The experiments described here use the K14-MEK mice as a model to study the importance of the observed ODC induction in skin tumorigenesis brought about by activation of this Ras effector pathway. Treatment of K14-MEK mice with DFMO from birth represents a chemopreventive approach to ODC inhibition, which results in life-long reduction of ODC activity in mice that are genetically predisposed to spontaneous skin tumor development. Treatment with DFMO after tumors have formed examines the role of continued high ODC activity in tumor maintenance. Therefore, this combined transgenic and pharmacologic approach provides valuable information on the role ODC plays in ras carcinogenesis and on the validity of ODC as a target for cancer therapy and prevention. The results show clearly that inhibition of ODC both inhibits tumor formation and causes tumor regression in K14-MEK mice.
In other skin tumorigenesis models, ODC induction was observed in the epidermis of K14-HPV16 mice (31) and of K14-PKC
mice (33). Treatment of mice with DFMO had a chemopreventive effect in both of these models. Squamous cell carcinomas or spindle cell carcinomas were present in both of these models, as well as in K6-ODC/Ras mice (9), and carcinoma formation was also prevented or reversed by DFMO. No conversion to carcinomas was observed in K14-MEK mice in the current studies. However, the need to sacrifice many mice at young ages due to large tumor burden makes analysis of malignant conversion difficult. In addition, several original founders were observed to have carcinomas at the time of death, confirming that expression of MEK from this promoter is capable of producing carcinomas.

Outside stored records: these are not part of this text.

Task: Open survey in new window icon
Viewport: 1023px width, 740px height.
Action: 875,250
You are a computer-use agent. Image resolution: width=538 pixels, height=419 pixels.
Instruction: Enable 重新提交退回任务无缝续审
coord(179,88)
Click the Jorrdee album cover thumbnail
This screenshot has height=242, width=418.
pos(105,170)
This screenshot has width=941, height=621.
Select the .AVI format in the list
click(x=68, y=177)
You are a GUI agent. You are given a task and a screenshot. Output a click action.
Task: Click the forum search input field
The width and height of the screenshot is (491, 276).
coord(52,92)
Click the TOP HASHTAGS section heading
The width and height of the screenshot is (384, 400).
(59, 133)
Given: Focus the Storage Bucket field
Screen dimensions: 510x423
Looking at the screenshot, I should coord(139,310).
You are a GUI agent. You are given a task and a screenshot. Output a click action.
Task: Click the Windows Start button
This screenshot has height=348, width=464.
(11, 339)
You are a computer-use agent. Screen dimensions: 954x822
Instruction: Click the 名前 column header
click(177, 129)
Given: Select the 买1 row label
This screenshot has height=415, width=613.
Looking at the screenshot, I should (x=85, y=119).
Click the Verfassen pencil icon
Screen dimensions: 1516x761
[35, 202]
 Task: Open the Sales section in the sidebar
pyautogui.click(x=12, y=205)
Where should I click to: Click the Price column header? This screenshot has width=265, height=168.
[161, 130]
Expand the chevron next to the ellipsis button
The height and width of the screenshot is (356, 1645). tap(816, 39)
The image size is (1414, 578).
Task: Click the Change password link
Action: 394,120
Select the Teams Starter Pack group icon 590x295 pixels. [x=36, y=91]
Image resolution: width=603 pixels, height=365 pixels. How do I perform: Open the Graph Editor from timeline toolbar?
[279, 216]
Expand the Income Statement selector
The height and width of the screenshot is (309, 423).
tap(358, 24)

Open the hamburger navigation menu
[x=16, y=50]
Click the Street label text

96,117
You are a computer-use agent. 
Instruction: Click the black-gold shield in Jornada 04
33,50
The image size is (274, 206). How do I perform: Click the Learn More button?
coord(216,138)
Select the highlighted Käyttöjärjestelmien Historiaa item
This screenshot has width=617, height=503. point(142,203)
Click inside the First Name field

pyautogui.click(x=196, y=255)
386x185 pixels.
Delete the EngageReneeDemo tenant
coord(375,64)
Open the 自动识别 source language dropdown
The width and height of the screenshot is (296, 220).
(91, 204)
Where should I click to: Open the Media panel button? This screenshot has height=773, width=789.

The mechanism of tumor regression upon inhibition of ODC with DFMO has been analyzed in several transgenic carcinogenesis models. DFMO stimulated apoptosis in tumors from transgenic K6-ODC/Ras mice, suggesting that polyamines play a role in epithelial cell survival (9). DFMO administration did not reduce proliferation in K6-ODC/Ras tumors. In contrast, DFMO did not induce apoptosis in tumors from K5-ODC mice treated with 7,12-dimethylbenz(a)anthracene, but reduced proliferation (8). The current results show that in K14-MEK mice, DFMO both reduced cell proliferation and increased apoptosis in tumors. These results perhaps reflect the difference in polyamine profiles that result from transgenic overexpression of ODC versus the more modest endogenous overexpression of ODC that occurs in response to an upstream stimulus during tumor formation induced by Ras or MEK. Treatment of K14-MEK mice with DFMO caused an increase in the ratio of both spermine to spermidine and spermine to putrescine in tumors, whereas neither spermidine nor spermine was changed in transgenic ODC mice treated with DFMO (8). Our results agree more closely with recent experiments using the zinc-deficient mouse model of forestomach carcinogenesis, in which administration of DFMO reversed cell proliferation and counteracted N-nitrosomethylbenzylamine tumor initiation by stimulating apoptosis (34). Changes in polyamines have been associated with changes in cell proliferation and apoptosis using in vitro models as well (35, 36).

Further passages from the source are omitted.